Leider fliegt eine StackOverflowException in den Zeilen 18, 32, 64 (im Code markiert). Hat jemand eine Idee wie ich das vermeiden kann? Oder weiß einen besseren Algorithmus?

Ich bedanke mich schonmal, 
campino


----------



## Soulfly (1. Mrz 2006)

Sehe ich richtig das da Farben miteinander verglichen werden?


----------



## Illuvatar (1. Mrz 2006)

Ich sehe da nix markiertes?
Aber egal, auf jeden Fall ist es, wenn ich das richtig sehen, ja so:
Du fängst bei einem Pixel an, und gehst alle umliegenden durch. D.h. im ersten rufst du rekursiv wieder die Methode auf. Da gehst du aber auch wieder alle umliegenden durch!Und es wird ja wohl nie so sein, dass ein Pixel keine umliegenden hat, also geht das immer weiter.
Kurz gesagt: Deine Rekursion hat keine Abbruchbedingung. Du rufst immer wieder dich selbst auf, ohne Ende... und nach ein paar zigtausend wenn nicht sogar paar Millionen mal gibt das ne Exception


----------



## Campino (2. Mrz 2006)

Es geht ja nur weiter, wenn das Nachbarpixel die Farbe des Pixels hat.

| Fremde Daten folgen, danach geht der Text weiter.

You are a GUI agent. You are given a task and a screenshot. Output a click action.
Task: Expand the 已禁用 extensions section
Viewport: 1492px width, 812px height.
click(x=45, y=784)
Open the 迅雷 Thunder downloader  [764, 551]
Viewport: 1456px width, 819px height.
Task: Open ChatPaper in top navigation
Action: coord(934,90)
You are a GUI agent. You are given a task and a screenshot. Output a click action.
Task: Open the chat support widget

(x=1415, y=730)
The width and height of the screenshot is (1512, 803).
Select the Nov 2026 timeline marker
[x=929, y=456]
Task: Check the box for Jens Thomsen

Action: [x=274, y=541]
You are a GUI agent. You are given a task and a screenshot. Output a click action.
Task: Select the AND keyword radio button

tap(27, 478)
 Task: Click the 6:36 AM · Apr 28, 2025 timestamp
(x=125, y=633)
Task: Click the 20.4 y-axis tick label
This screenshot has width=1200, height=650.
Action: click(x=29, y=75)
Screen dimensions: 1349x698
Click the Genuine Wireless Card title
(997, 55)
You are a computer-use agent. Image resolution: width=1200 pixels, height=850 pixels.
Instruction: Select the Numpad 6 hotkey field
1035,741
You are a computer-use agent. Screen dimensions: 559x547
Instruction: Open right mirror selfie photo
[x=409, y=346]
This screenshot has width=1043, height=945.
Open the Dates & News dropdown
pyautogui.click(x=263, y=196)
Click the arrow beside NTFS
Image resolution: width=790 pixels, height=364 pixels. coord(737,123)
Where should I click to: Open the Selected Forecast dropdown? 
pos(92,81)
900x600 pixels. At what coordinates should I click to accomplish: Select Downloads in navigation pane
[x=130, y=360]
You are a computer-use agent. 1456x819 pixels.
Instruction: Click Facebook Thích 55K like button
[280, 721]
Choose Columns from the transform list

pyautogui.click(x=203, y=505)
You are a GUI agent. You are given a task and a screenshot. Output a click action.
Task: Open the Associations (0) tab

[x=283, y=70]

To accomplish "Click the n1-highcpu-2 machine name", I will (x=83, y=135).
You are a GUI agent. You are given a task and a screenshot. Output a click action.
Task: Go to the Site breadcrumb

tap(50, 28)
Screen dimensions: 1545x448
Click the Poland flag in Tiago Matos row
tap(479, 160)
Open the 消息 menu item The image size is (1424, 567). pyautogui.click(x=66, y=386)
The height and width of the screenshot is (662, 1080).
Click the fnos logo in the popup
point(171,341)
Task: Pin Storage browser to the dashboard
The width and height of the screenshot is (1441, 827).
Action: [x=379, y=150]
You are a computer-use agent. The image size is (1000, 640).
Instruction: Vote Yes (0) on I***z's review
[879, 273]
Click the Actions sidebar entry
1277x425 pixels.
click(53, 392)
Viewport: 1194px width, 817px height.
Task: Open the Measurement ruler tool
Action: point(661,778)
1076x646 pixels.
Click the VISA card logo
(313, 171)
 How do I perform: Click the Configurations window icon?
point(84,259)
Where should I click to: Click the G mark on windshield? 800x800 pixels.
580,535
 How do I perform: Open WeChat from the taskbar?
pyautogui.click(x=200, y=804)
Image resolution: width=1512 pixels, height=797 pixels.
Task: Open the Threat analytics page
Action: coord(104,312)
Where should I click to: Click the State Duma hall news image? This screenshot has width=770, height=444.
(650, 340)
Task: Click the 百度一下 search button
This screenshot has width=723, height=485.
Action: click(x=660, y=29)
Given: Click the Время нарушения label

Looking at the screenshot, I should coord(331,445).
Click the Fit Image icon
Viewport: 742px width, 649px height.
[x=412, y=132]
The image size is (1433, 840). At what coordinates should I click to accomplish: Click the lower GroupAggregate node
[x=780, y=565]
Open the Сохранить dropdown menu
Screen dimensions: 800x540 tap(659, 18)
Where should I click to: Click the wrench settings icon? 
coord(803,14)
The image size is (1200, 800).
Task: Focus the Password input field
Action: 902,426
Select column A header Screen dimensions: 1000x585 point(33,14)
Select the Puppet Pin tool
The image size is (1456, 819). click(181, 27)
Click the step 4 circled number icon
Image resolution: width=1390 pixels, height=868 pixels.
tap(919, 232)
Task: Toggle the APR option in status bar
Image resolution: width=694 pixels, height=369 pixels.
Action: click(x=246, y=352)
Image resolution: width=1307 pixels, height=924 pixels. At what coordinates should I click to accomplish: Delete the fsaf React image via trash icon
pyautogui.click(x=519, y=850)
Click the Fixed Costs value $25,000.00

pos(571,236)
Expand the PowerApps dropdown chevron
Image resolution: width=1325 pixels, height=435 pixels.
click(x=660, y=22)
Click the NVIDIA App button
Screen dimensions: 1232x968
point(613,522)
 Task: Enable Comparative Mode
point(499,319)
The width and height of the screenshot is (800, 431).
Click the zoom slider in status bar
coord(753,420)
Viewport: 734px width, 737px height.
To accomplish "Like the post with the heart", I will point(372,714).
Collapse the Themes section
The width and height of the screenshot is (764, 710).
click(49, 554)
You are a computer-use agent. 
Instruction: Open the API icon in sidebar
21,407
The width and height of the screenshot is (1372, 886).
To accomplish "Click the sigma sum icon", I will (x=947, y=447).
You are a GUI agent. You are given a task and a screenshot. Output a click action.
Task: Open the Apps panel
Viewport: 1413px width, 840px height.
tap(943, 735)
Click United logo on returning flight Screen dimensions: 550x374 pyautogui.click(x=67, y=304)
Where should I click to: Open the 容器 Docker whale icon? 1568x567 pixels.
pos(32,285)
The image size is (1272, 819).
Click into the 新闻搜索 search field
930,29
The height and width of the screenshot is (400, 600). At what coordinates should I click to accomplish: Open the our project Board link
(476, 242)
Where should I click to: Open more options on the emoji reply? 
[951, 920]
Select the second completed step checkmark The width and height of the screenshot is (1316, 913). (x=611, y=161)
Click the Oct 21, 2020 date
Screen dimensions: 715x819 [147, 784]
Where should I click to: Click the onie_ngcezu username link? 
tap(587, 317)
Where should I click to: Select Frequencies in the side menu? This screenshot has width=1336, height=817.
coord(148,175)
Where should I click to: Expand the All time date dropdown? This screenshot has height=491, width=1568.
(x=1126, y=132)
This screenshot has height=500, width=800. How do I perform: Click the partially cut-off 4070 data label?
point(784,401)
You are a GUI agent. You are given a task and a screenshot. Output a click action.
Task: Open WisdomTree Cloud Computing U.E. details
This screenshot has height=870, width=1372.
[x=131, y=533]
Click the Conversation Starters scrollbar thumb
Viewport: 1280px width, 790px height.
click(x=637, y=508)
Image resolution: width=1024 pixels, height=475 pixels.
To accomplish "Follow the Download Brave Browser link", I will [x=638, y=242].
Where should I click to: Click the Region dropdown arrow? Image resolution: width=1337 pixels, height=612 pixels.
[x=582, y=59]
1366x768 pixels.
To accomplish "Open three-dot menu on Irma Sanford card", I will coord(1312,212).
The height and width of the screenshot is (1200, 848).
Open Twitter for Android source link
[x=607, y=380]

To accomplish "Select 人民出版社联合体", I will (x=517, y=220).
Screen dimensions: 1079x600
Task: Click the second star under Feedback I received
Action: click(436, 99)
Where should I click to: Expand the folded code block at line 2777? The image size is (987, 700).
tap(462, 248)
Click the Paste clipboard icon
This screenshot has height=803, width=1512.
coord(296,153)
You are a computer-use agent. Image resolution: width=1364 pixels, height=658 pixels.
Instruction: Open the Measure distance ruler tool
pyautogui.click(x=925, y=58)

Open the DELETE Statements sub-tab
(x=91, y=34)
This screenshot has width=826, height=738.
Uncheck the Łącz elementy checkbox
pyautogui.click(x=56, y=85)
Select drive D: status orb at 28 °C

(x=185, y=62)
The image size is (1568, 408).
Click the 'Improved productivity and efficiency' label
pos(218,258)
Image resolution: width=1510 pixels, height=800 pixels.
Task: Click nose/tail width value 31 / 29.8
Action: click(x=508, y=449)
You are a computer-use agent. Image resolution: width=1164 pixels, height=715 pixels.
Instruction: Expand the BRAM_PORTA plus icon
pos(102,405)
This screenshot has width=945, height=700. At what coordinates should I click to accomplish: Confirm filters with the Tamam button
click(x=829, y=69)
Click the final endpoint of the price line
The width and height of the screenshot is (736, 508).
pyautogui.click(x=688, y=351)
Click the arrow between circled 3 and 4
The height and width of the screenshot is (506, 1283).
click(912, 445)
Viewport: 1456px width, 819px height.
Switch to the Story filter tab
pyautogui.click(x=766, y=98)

Weil das pixel aber bereits überzeichnet wurde, hat es dies4e garnicht mehr wenn es vom Nachbarn kontrolliert wird, oder?


----------



## Illuvatar (2. Mrz 2006)

Hmm und wie is das, stell dir mal vor, lauter schwarze Pixel, und zwei weiße nebeneinander, müsste der dann net immer hin- und herspringen?

Edit: ne wart mal ,das stimmt eigentlich was du gesagt hast :/


----------